Сева молчал, боясь разрыдаться. Он старался, чтобы его губы не дрогнули под полным сочувствия взглядом Тамары. То, что сейчас сказал Ваче, было хуже смерти, пусть даже мучительной, пусть в одиночку. Гнить в постели, хоть бы и при постоянном уходе и питании – это было по-настоящему жутко. По всей видимости, для Тамары этот страшный диагноз также стал полной неожиданностью.
– Так, может, не надо трогать, – жалобно заглянула она в глаза врачу. – Может, Вы сами его здесь прооперируете, а мы привезём всё необходимое для операции?
– Я нэ опэрирую уже сорок лет, – резко отрезал Ваче. Потом добавил уже мягче: – Ко мнэ даже сюда, в горы, умудрялись детей привозить, просили помочь.

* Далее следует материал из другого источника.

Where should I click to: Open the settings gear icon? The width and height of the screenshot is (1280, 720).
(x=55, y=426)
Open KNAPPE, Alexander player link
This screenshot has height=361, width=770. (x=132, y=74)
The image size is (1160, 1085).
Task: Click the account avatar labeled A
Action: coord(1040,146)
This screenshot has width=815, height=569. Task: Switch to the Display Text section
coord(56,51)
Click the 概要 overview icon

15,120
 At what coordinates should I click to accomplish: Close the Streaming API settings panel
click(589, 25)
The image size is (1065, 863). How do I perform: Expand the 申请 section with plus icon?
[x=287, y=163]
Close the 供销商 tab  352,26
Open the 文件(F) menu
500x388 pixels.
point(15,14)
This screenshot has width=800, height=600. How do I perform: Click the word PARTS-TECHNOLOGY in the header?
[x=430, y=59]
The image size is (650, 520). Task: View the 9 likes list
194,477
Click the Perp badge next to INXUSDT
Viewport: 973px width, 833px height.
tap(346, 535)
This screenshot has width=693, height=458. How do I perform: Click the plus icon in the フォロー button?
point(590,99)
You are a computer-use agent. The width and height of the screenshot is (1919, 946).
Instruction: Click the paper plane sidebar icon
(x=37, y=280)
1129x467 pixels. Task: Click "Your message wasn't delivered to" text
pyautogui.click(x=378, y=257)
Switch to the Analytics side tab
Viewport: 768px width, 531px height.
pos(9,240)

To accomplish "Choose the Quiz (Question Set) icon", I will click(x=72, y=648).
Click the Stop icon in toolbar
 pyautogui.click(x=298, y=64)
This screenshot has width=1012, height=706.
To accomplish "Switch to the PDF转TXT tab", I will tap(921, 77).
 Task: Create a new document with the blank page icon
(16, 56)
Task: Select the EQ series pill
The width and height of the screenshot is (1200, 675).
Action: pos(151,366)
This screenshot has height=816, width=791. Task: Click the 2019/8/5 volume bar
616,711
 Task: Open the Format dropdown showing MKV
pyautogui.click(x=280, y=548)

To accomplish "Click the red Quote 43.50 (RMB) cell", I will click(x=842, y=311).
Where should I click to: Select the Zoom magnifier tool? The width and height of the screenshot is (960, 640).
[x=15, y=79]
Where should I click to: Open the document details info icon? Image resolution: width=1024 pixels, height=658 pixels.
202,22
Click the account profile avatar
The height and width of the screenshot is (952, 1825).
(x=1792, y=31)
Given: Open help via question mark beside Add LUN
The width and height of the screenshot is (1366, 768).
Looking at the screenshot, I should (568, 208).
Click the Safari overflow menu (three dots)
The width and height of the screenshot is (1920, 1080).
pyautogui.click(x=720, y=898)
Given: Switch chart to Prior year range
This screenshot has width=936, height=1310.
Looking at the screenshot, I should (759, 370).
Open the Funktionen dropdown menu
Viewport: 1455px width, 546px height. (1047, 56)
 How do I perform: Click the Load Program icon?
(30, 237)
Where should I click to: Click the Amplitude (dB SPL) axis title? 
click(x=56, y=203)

Я нэ потому отказывал, что у меня сэрдца нет, а потому, что вера в себя ушла. В таком состоянии я хуже тебя прооперирую, – сказал он, обращаясь к Тамаре. – Ты, вон, горы свернуть можэшь, таким руку направляют, а я при всём своём опыте только наврежу. Всё, что мне остаётся – следить за новинками медицины. Иногда даже на конфэренции езжу, общаюсь с коллегами. Один амэриканский профессор так ко мне проникся, что приехал в гости из самой Америки и проторчал тут с неделю – больше нэ выдержал. Но скальпель в руки не возьму больше. Одно дело – теоретизировать и быть в курсе последних методик, даже своими исследованиями делиться, писать статьи, и совсем иное – чэловеческую жизнь в руках держать.
Тамара поникла совсем, но настаивать больше не стала.
– Всё равно тогда вертолёта не надо. – Сева старался говорить без дрожи в голосе. – Если я буду лежать в этих колодках, сколько потребуется, что произойдёт?
– Как смогут, восстановятся мышечные и нэйронные связи, укрепятся связки. Ты на адреналине после аварии очень долго шёл. Как ни странно, это лучшее, что ты мог сдэлать. Ты нэ давал своему мозгу и телу команды, что у тебя повреждения, и организм не пэрешёл в рэжим выживания за счёт отказа от травмированных участков. Скорее всего, если бы ты остался лежать, где лежал, ты бы, во-первых, замёрз, а во-вторых, если бы тебе и успели оказать помощь, ты бы точно стал инвалидом.